Camões was not, of course, the only Renaissance poet to use Virgil's eclogue to praise a prince in power. Indeed, he was following a well-established tradition, which has been continued into our own time, the latest example being perhaps a poem written for the investiture of President John F. Kennedy.6 But the historical circumstances of the millenarian fervour associated with the birth of Dom Sebastião, ‘o Desejado’, the boy-king in whom Camões thought he could see the ‘pride and portent of our age’, were enough, in his case, to give to the Virgilian prophecy a credibility and a historical relevance which far exceeded mere laudatory decoration.

In the opening stanzas of the poem, Camões emphasizes the crucial difference between myth and history by asserting, in an explicit contrast with both the classic and chivalrous epics, that the deeds he is celebrating are real and not fabled. And it is in terms of his perception of history that he criticizes his contemporaries and, in the colourful image of his seventeenth-century editor and commentator, Faria e Sousa, ‘stands before King Sebastião like John the Baptist before Herod, condemning his ways’.7

In integrating myth into history, Camões was reflecting the fervent national feeling personified by King Sebastião, which, ironically, was soon to lead to the ill-conceived and ill-fated expedition to North Africa, with the disaster of Alcazar Kebir and the loss of Portugal's independence. But his profound awareness of the contrast between the heroic Portugal of his poem and the unheroic Portugal to whom it was addressed, places his redemptive message in an area of ambiguity, if not of insidious doubt. Thus, his hopeful association of King Sebastião with Virgil's redemptive Child is set against the tone of growing despair that marks his successive personal interventions in the epic discourse. In the last stanzas he even comes close to rejecting his poem, with the elegiac recognition that he is singing to a ‘deaf and hardened people’, a nation ‘fallen into greed and an austerity of a gloomy and vile sadness’ (‘uma austera, apagada e vil tristeza’). His final exhortation to King Sebastião is in the conditional mode, leaving the conclusion to history.

Notes

  1. Peter V. Marinelli, Pastoral (London, 1971), pp. 17-18.

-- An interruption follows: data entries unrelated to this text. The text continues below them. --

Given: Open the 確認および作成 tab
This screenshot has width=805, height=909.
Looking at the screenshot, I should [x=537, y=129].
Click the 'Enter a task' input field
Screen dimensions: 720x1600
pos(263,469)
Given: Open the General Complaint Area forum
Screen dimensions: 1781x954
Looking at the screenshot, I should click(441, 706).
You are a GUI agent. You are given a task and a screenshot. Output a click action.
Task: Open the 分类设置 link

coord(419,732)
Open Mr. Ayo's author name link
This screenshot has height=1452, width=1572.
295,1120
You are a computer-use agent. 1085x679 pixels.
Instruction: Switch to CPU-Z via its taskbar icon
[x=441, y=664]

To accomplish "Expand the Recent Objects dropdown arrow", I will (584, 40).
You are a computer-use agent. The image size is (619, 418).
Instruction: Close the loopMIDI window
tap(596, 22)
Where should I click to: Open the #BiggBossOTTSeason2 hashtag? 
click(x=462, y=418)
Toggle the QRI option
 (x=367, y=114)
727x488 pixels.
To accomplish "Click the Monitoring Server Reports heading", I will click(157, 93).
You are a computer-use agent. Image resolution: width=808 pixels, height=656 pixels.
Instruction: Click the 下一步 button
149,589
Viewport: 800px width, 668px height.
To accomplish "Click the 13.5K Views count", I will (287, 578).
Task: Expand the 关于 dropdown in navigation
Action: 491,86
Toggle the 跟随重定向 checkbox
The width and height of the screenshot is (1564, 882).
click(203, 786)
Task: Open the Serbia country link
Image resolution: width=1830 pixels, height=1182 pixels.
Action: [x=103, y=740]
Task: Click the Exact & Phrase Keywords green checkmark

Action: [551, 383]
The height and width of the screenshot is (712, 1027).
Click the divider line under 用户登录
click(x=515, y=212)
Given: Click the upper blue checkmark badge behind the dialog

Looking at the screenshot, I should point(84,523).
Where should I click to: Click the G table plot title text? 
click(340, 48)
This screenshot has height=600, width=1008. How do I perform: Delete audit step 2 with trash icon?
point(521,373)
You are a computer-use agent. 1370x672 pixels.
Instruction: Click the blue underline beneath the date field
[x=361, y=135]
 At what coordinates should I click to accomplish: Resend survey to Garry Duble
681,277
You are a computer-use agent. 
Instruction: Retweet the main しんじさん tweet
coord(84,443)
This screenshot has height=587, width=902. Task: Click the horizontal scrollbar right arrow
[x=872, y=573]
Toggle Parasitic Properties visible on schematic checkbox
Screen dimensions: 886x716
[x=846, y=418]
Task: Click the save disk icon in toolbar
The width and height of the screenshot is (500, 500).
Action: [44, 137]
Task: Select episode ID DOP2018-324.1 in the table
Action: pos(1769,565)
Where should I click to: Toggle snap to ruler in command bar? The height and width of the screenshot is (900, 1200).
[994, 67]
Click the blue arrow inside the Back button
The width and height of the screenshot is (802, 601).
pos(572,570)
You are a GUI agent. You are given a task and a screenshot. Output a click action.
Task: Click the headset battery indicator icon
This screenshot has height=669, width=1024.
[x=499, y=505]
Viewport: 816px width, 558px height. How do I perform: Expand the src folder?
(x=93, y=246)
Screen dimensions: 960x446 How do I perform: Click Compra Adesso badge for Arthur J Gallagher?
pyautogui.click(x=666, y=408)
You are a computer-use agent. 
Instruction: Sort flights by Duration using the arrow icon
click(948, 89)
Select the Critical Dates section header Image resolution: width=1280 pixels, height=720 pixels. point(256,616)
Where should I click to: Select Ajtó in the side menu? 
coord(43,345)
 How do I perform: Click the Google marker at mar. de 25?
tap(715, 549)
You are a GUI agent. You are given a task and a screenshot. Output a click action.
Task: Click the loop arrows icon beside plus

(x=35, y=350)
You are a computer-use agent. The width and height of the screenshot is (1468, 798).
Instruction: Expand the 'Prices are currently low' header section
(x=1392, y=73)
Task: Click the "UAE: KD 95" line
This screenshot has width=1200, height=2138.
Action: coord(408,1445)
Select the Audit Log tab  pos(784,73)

  2. José V. de Pina Martins, ‘El Humanismo en la Obra de Camões’, in Eugenio Asensio and José V. de Pina Martins, Luis de Camões (Paris, 1982), pp. 31, 33.

  3. Pina Martins, ‘El Humanismo en la Obra de Camões’, pp. 10, 30-33.

  4. Harry Levin, The Myth of the Golden Age in the Renaissance (Oxford, 1972), p. 45.

  5. Helder Macedo, The Purpose of Praise: Past and Future in ‘The Lusiads’ (London, 1983), pp. 15-16.

  6. Levin, The Myth of the Golden Age, p. 18: ‘During the fourteenth century, Petrarch would hail the tribunate of Rienzi as a restoration of the golden age. … The … Eclogue had virtually created a minor genre, a means for the court poet to flatter his sovereign’.

  7. Manuel Faria e Sousa, Lusíadas de Luís de Camões (Lisbon, 1972) II, Canto IX, Tomo 4, p. 53.